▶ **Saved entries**
——

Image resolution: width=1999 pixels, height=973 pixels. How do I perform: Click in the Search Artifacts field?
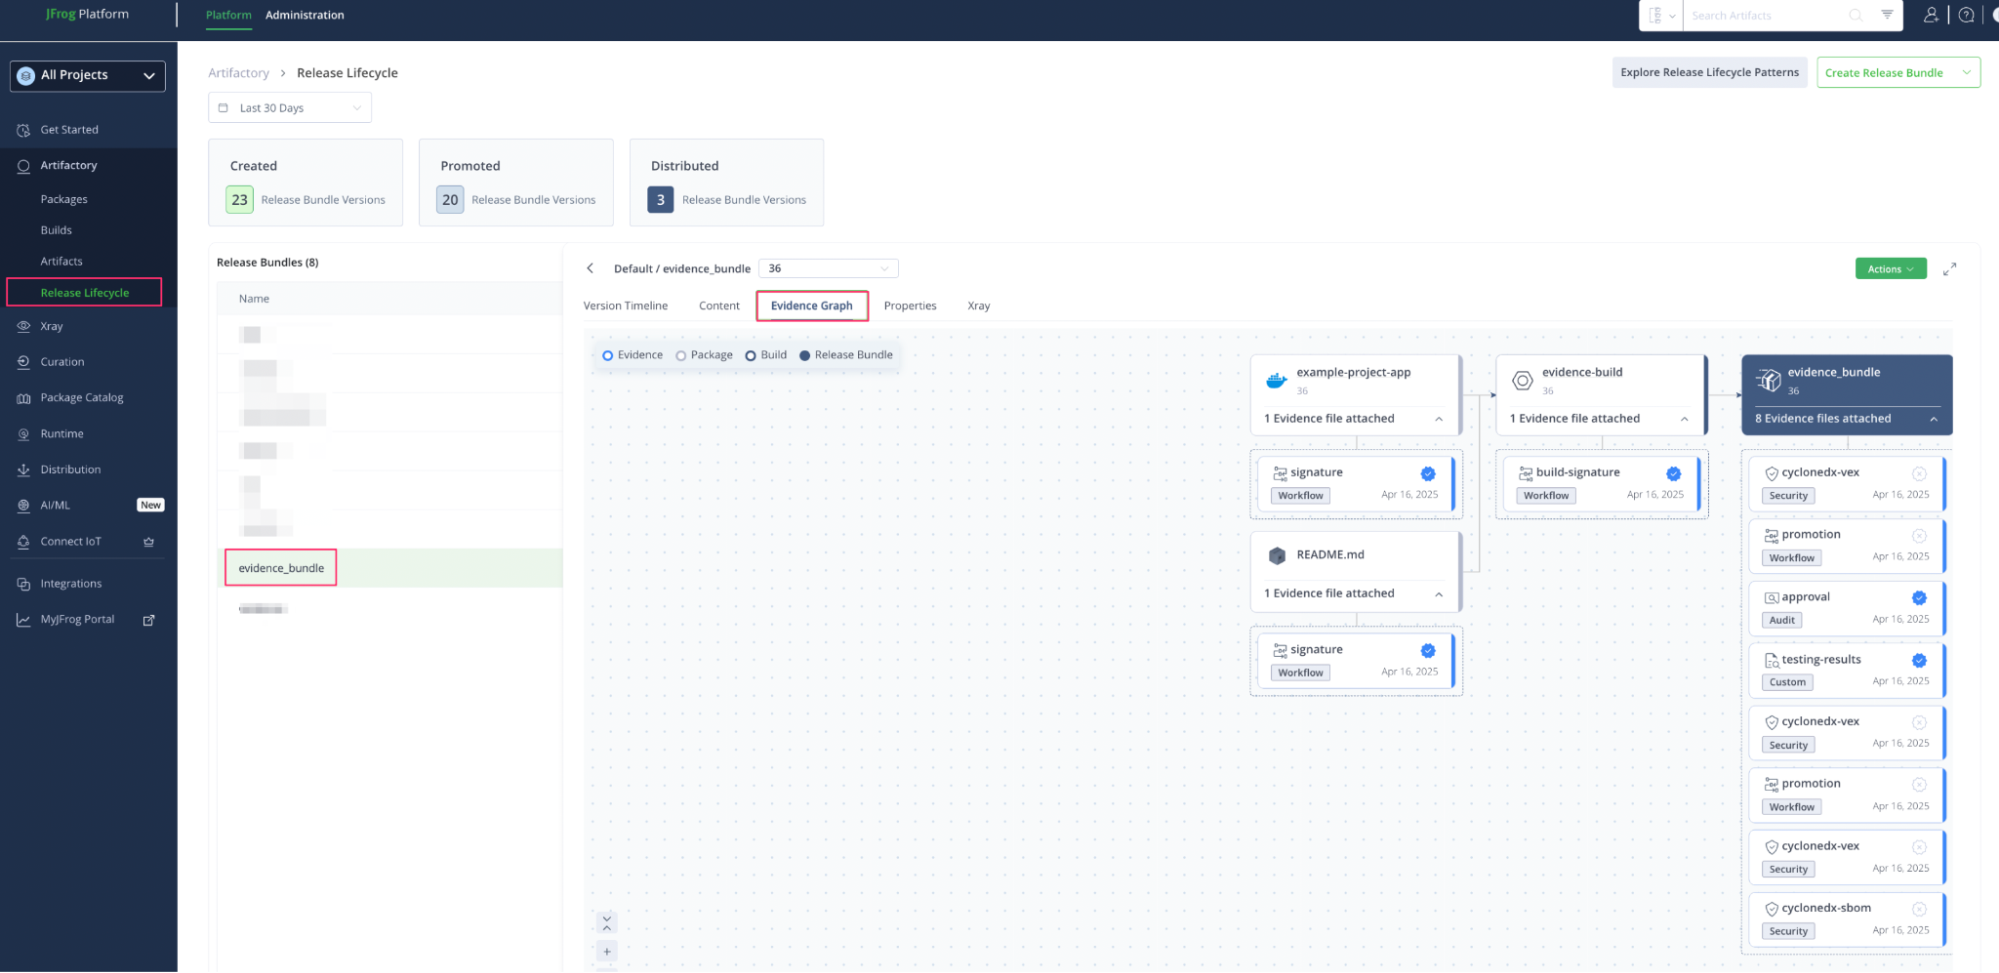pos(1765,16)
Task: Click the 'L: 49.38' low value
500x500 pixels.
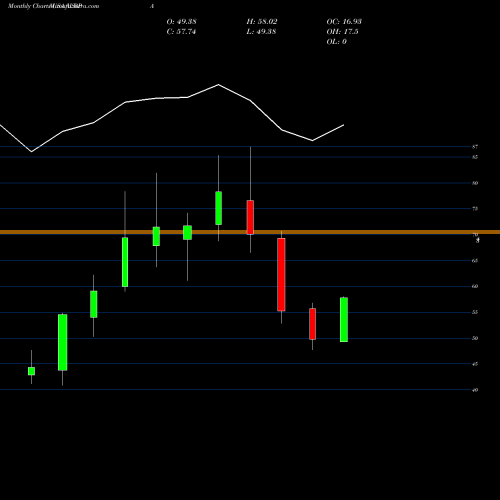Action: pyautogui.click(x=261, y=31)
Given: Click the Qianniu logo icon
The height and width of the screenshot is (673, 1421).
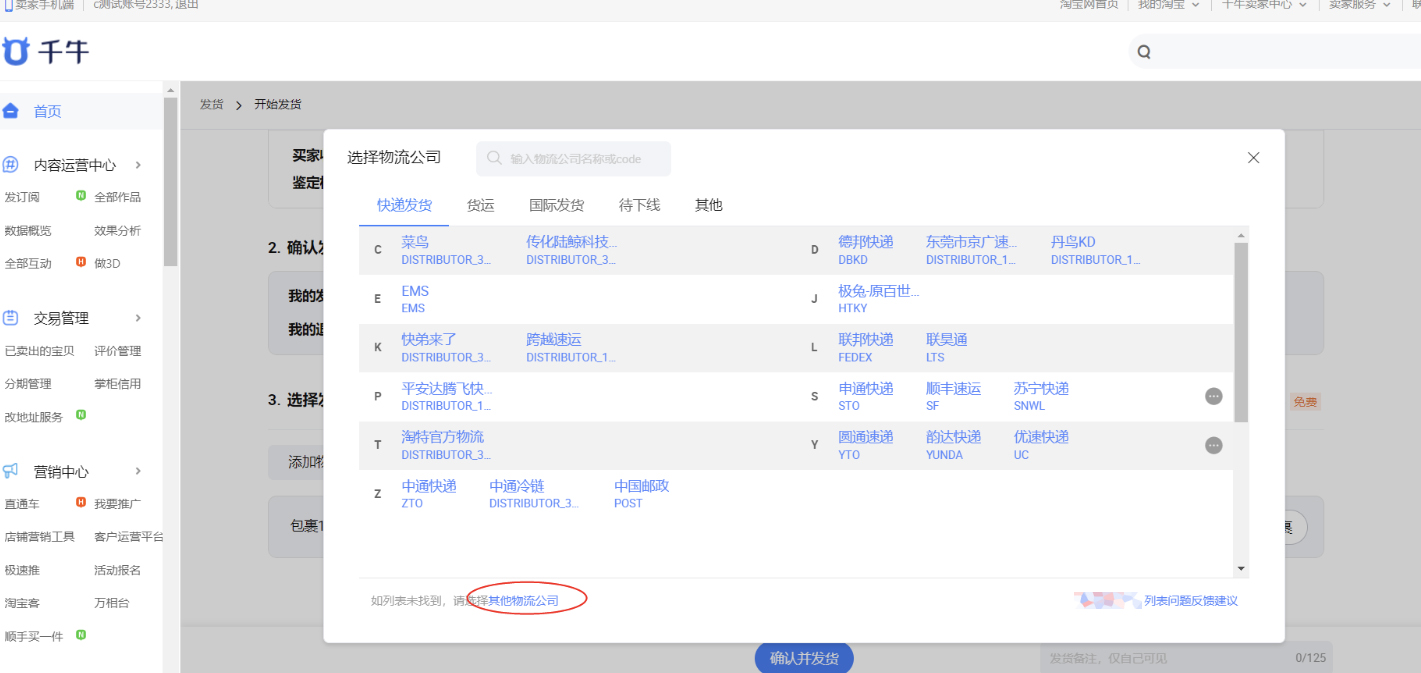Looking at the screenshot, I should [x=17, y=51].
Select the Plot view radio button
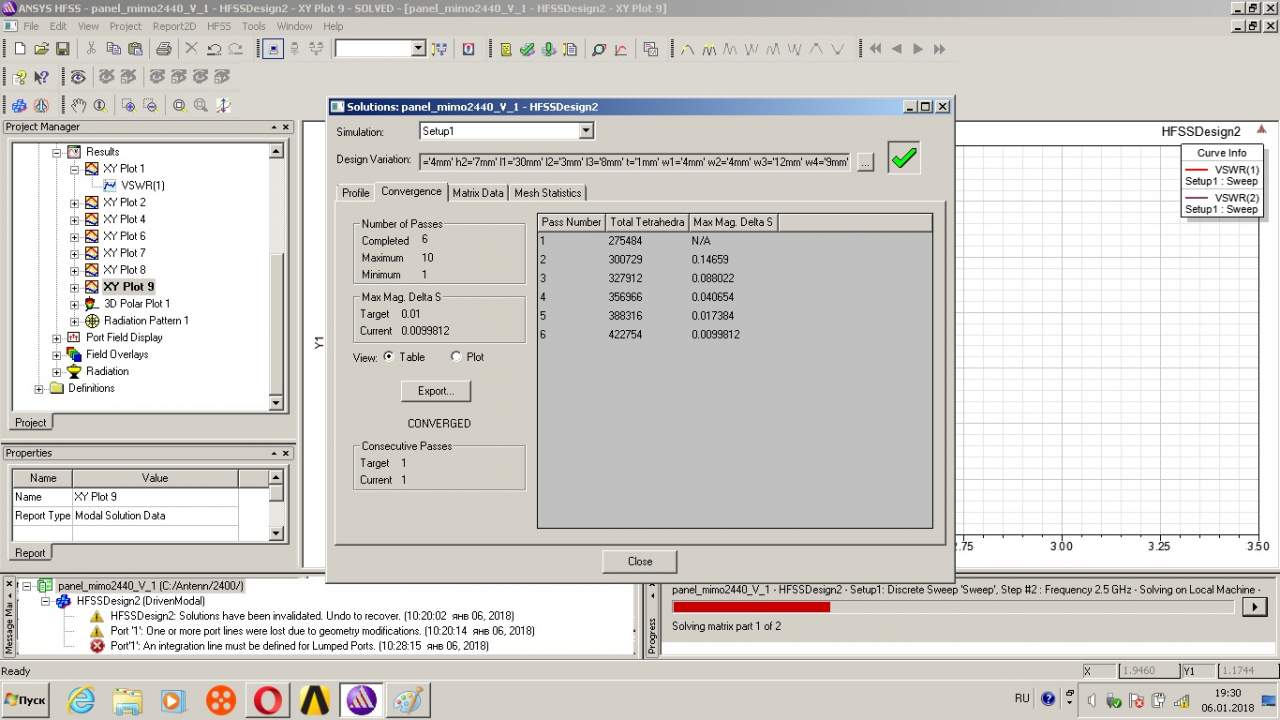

——

Exact copies of the entries above are needed, with every picture removed.

Image resolution: width=1999 pixels, height=973 pixels. How do I perform: Click in the Search Artifacts field?
pos(1765,16)
Task: Click the 'L: 49.38' low value
500x500 pixels.
Action: pyautogui.click(x=261, y=31)
Given: Click the Qianniu logo icon
The height and width of the screenshot is (673, 1421).
Looking at the screenshot, I should [x=17, y=51].
Select the Plot view radio button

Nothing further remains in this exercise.